I feel like writing one of those ‘hug your children / tell people you care before it’s too late’ type posts today.
I had never recognised any face on a ‘missing’ poster til a few days ago. The young man whose poster I was sharing on Facebook and Twitter is no longer with us. He was well-liked and a talented artist, and 25. I’m sorry to say that I barely knew him, as we rarely worked the same days, and he was a bit of a quiet type. But right away I thought he seemed like a nice person who I hoped to get to know – the kind of person we could all do with finding more of. When I’ve thought about how many really lovely co-workers I have at this job, he’s always been on the list.
I don’t know many details regarding the last few days, but it seems at this point that his depression may have been a significant factor. I won’t make any assumptions about the particular shadowy road he may have been travelling, or the type of black dog that might have trailed him. I’ve set toes upon a similar road, and felt a tail brush my leg, and I have friends who have taken many more steps along roads of their own. And this is why I don’t know what to write, even though I feel a need to write something.
What can we say to someone we suspect is struggling, if they’re not able to talk about it or ask for help?

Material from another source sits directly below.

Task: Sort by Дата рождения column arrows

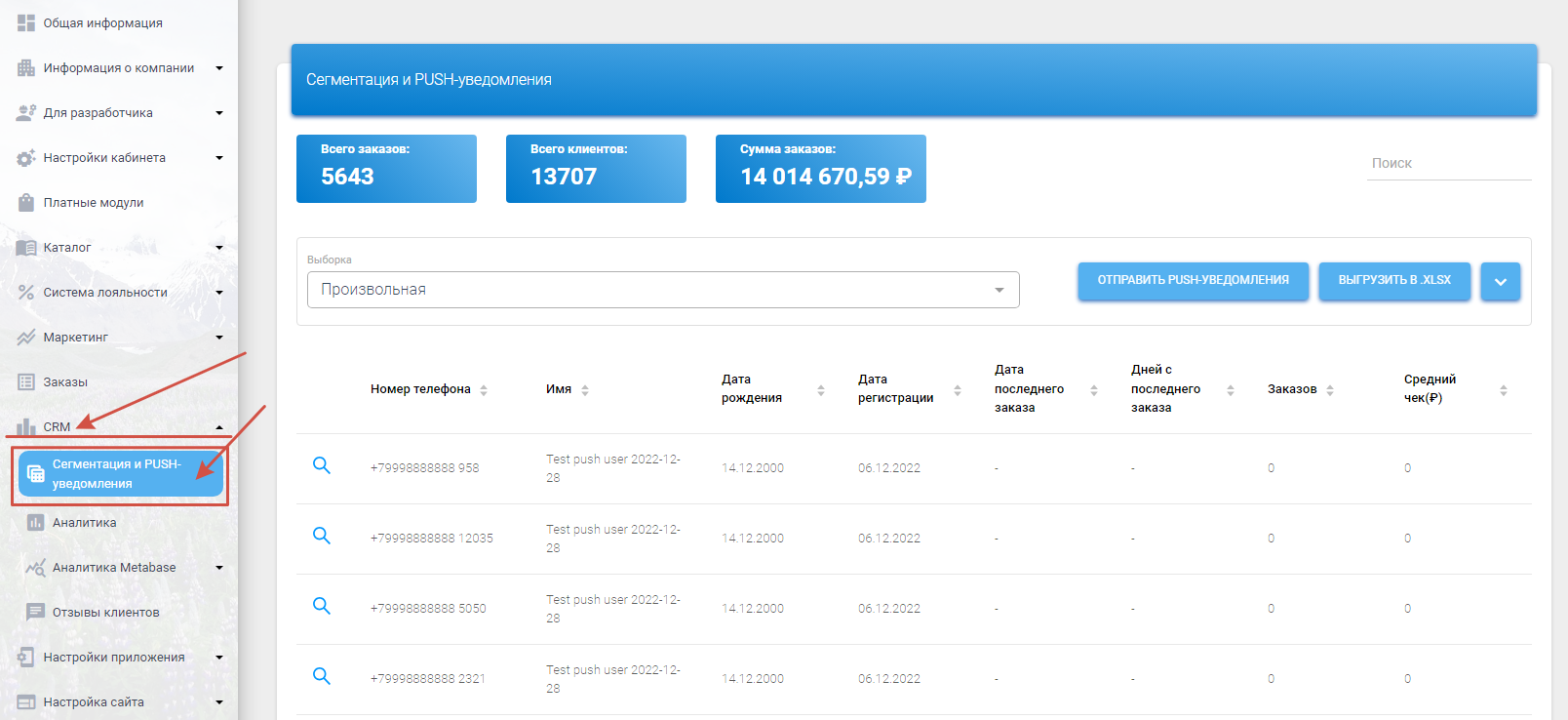Action: coord(821,390)
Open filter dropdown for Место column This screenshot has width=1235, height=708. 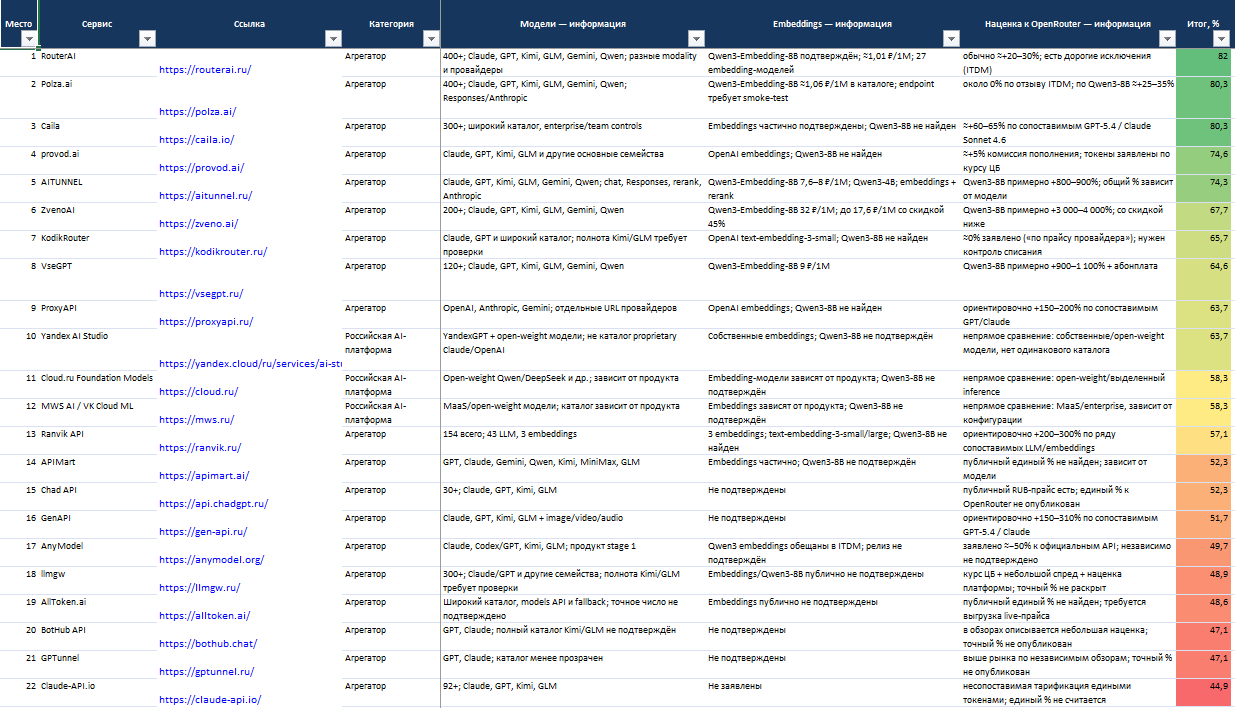point(29,39)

I’m being realistic. How often do we say to people we’re not close to ‘Hey, I think you’re a great person and I’m glad to know you’ simply because it’s a nice gesture and it might be something they desperately need to hear? How often do we tell our closest platonic friends that we love and value them?
I don’t have any answers. I’m not trying to preach. But I spoke to someone today who couldn’t understand why a young person with so much going for them might choose to end things. And that way of thinking needs to change. Mental illness doesn’t make sense. The demons don’t do logical monologues and only visit the down-and-outs. People who have success and love in their lives can still become shrouded in a maze of darkness. And sometimes, they don’t find a Hoggle and a worm and a Ludo and a Sir Didymus, or a seer with a talking hat, and can’t find their way out.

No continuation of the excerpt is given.